10. Par un jugement du 3 mars 2000, dont le texte fut déposé au greffe le 26 mars 2000, le juge fit droit à la demande de la requérante.
EN DROIT
I. SUR LA VIOLATION ALLÉGUÉE DE L'ARTICLE 6 § 1 DE LA CONVENTION
11. La requérante allègue que la durée de la procédure a méconnu le principe du « délai raisonnable » tel que prévu par l'article 6 § 1 de la Convention, ainsi libellé :
« Toute personne a droit à ce que sa cause soit entendue (...) dans un délai raisonnable, par un tribunal (...) qui décidera (...) des contestations sur ses droits et obligations de caractère civil (...) »
12. Le Gouvernement s'oppose à cette thèse.
13. La période à considérer a débuté le 25 mars 1981 et s'est terminée le 26 mars 2000.
14. Elle a donc duré dix-neuf ans pour une instance.
15. La Cour rappelle avoir constaté dans de nombreux arrêts (voir, par exemple, Bottazzi c. Italie [GC], n° 34884/97, § 22, CEDH 1999-V) l'existence en Italie d'une pratique contraire à la Convention résultant d'une accumulation de manquements à l'exigence du « délai raisonnable ». Dans la mesure où la Cour constate un tel manquement, cette accumulation constitue une circonstance aggravante de la violation de l'article 6 § 1.
16. Ayant examiné les faits de la cause à la lumière des arguments des parties et compte tenu de sa jurisprudence en la matière, la Cour estime que la durée de la procédure litigieuse ne répond pas à l'exigence du « délai raisonnable » et qu'il y a là encore une manifestation de la pratique précitée.
17. Partant, il y a eu violation de l'article 6 § 1.
II. SUR L'APPLICATION DE L'ARTICLE 41 DE LA CONVENTION
18. Aux termes de l'article 41 de la Convention,
« Si la Cour déclare qu'il y a eu violation de la Convention ou de ses Protocoles, et si le droit interne de la Haute Partie contractante ne permet d'effacer qu'imparfaitement les conséquences de cette violation, la Cour accorde à la partie lésée, s'il y a lieu, une satisfaction équitable. »
A. Dommage
19. La requérante réclame 117 502 600 lires italiennes (ITL) au titre du préjudice matériel et moral qu'elle aurait subis.
20. La Cour n'aperçoit pas de lien de causalité entre la violation constatée et le dommage matériel allégué et rejette cette demande.
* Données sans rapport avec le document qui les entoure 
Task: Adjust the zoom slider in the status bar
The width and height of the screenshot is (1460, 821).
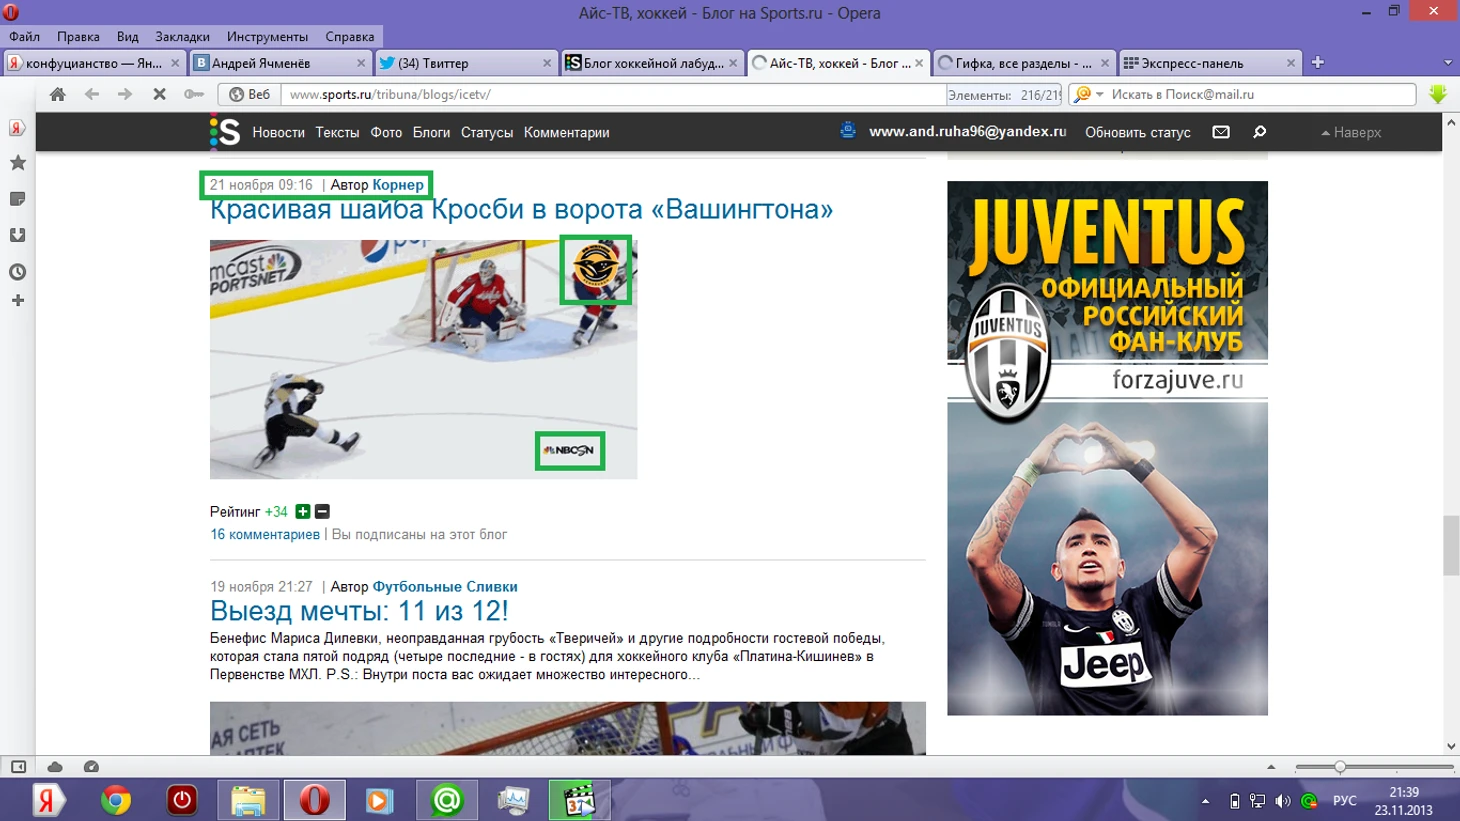Action: pos(1340,767)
En revanche, elle considère qu'il y a lieu d'octroyer à la requérante 30 000 euros (EUR) au titre du préjudice non patrimonial.
B. Frais et dépens
21. La requérante demande également 700 000 ITL pour les frais et dépens encourus devant la Cour.
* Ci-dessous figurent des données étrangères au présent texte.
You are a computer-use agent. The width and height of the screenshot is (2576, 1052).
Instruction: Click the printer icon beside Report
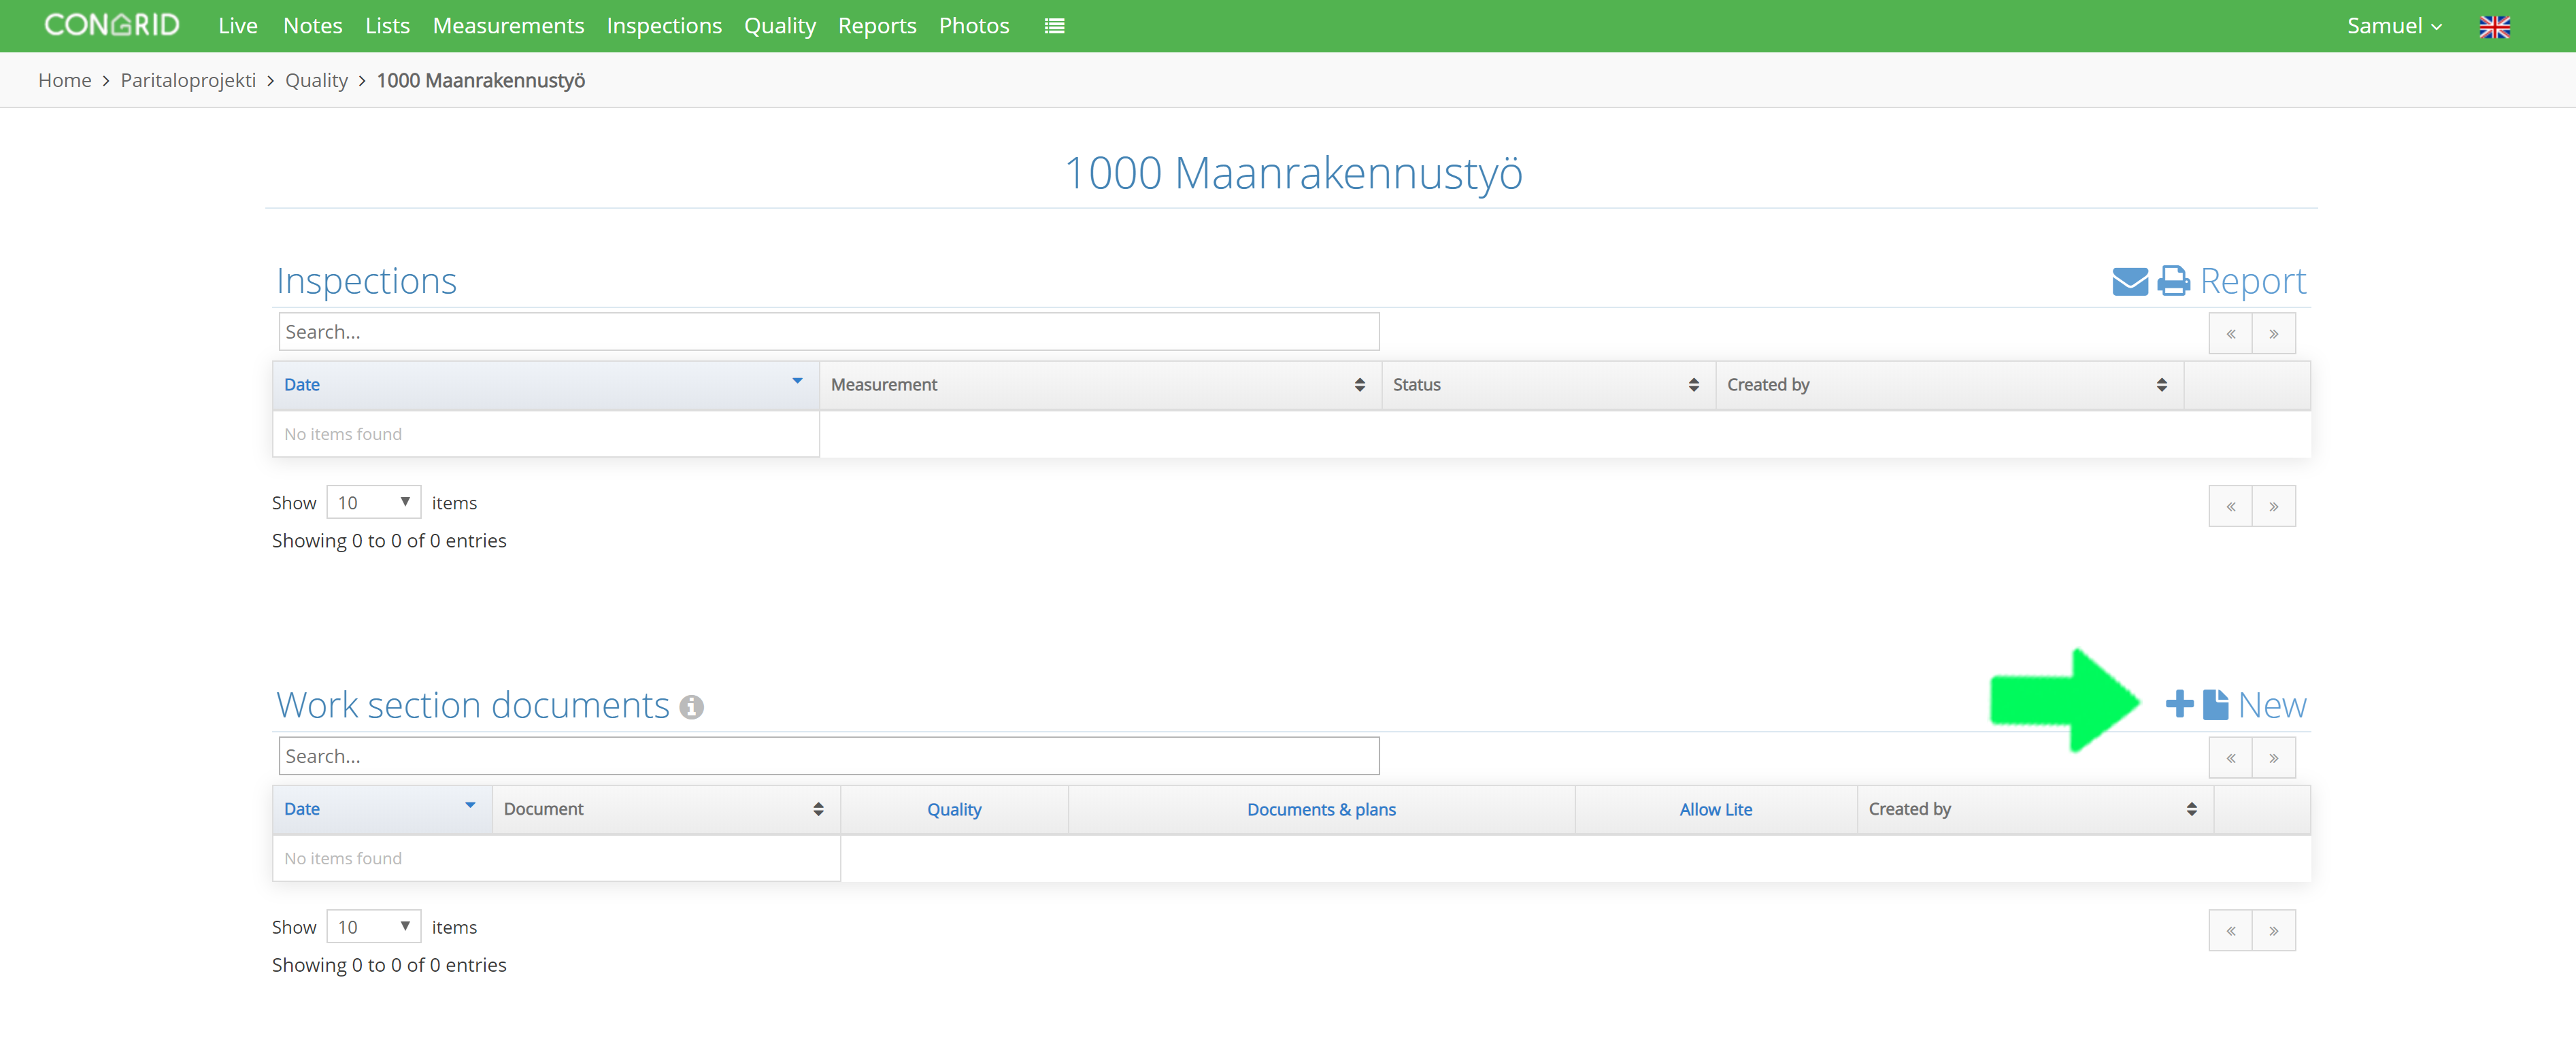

22. Selon la jurisprudence de la Cour, un requérant ne peut obtenir le remboursement de ses frais et dépens que dans la mesure où se trouvent établis leur réalité, leur nécessité et le caractère raisonnable de leur taux (voir, par exemple, l'arrêt Bottazzi précité, § 30). En l'espèce et compte tenu des éléments en sa possession et des critères susmentionnée, la Cour estime raisonnable la somme de 360 EUR pour la procédure devant la Cour et l'accorde à la requérante.
C. Intérêts moratoires
23. Selon les informations dont dispose la Cour, le taux d'intérêt légal applicable en Italie à la date d'adoption du présent arrêt était de 3,5 % l'an.
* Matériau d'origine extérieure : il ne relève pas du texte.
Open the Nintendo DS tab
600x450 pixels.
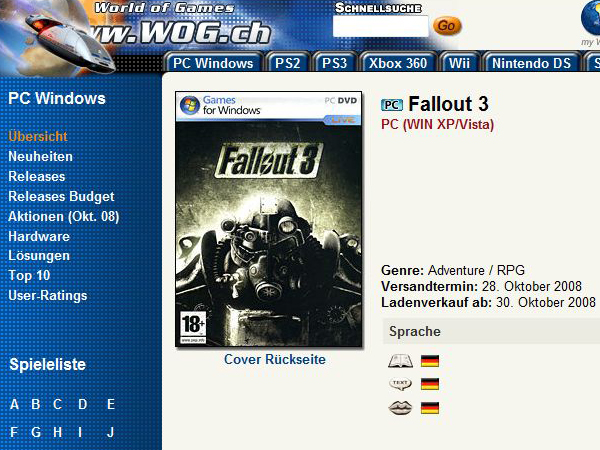click(531, 63)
PAR CES MOTIFS, LA COUR, À L'UNANIMITÉ,
1. Dit qu'il y a eu violation de l'article 6 § 1 de la Convention ;
2. Dit
a) que l'État défendeur doit verser à la requérante, dans les trois mois à compter du jour où l'arrêt est devenu définitif conformément à l'article 44 § 2 de la Convention, 30 000 EUR (trente mille euros) pour dommage non patrimonial et 360 EUR (trois cent soixante euros) pour frais et dépens ;
b) que ces montants seront à majorer d'un intérêt simple de 3,5 % l'an à compter de l'expiration de ce délai et jusqu'au versement ;
3. Rejette les demandes de satisfaction équitable pour le surplus.
Fait en français, puis communiqué par écrit le 6 décembre 2001, en application de l'article 77 §§ 2 et 3 du règlement.